— Это не мешает тебе высказаться.
— Да, да… Но я, право, не знаю, с чего начать. Ты потомок русского офицерства. Надо прочувствовать каждой жилкой своей плоти момент, чтобы понять, кто были твои предки, что ты должен представлять в том кругу, каким было привилегированное российское офицерство. Только в Пруссии еще имелось подобное почитание ратного труда командного состава, да в старой императорской армии Японии. Ты, российский потомок, уподобился монаху. Я сомневаюсь, затронут ли мои слова каменистую почву твоей души.
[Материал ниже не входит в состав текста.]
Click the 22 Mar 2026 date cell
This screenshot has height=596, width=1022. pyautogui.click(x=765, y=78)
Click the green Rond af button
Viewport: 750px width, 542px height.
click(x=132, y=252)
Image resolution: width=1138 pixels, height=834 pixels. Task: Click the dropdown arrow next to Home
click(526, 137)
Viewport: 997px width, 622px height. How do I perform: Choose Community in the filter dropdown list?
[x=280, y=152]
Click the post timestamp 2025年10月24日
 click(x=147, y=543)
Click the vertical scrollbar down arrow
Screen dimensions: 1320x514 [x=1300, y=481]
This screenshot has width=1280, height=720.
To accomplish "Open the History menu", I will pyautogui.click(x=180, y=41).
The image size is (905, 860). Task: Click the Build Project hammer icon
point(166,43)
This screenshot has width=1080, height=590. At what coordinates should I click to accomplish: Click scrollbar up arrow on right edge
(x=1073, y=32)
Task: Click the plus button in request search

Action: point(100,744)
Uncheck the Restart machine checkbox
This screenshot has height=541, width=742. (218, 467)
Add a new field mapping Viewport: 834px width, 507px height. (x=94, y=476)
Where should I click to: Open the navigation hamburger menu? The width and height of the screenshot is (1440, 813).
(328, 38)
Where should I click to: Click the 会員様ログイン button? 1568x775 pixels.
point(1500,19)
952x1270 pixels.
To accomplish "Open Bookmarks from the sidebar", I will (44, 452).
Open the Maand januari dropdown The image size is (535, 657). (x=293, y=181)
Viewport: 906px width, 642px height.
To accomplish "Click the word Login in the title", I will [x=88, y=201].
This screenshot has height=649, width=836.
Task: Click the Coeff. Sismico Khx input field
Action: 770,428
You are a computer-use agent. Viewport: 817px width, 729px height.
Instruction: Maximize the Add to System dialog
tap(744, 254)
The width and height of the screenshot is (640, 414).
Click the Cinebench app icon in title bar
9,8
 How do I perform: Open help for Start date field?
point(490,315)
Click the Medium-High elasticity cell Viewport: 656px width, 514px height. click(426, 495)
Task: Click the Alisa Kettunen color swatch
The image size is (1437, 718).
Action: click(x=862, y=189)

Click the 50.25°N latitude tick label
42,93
— Трудно говоришь, человек. Не пугай меня многословием. Истина на поверхности. Не вороши землю там, где не собираешься сеять.
— Верно, все верно. Слышен в твоих мыслях голос мудрых наставников.
— Они не только в словах достойны.
— Да, да. Есть еще хорошие люди.
— Не пустословь, человек.
— Не приводи меня в отчаяние своей безразличиостью. Неужели не рад ты, что у тебя есть родной дядя? В нас один голос предков, мы с тобой одной крови. Мы патриции: белая кость, голубая кровь. В нас могучий зазывной голос древнего рода, потомками которого мы с тобой являемся.
— Ты скучен мне, незнакомец. Ловок в словах, но глаза твои не отражают жара твоей речи.
— Рус, не рви мое сердце, мы с тобой одной плоти, а ты такое несешь.
— Кровь от разной пищи становится разной.
— Ты не прав. Аристократ — он и в нищете аристократ. А плебей — невежда и на троне.
— Мельчишь: или в угоду себе, или по недомыслию. История одна, несмотря на то, что люди разное пишут. Знать зачастую валялась в ногах холопов. Чернь правила. Становилась родовой, и уже никто не помышлял и вспоминал, кто и что от плебеев. Вот он, человек, — разный и мелкий. Каждый себя выше мнит. Плоть слаба, а дух и того слабее. Вы такое же ничтожество, как и все наносное. Я покидаю тебя, незнакомец.
— Постой, Рус. Я столько лет искал тебя. Не силен я в спорах об абстрактном. Кто виноват, что судьба разлучила нас, что жизнь горько усмехнулась нашему роду. Я понимаю; не желаешь менять образ жизни, — твое дело. Но ты должен знать нескладную судьбу нашего рода последних трех колен. Должен знать, кто ты есть и от кого пошел в зтот сумрачный свет.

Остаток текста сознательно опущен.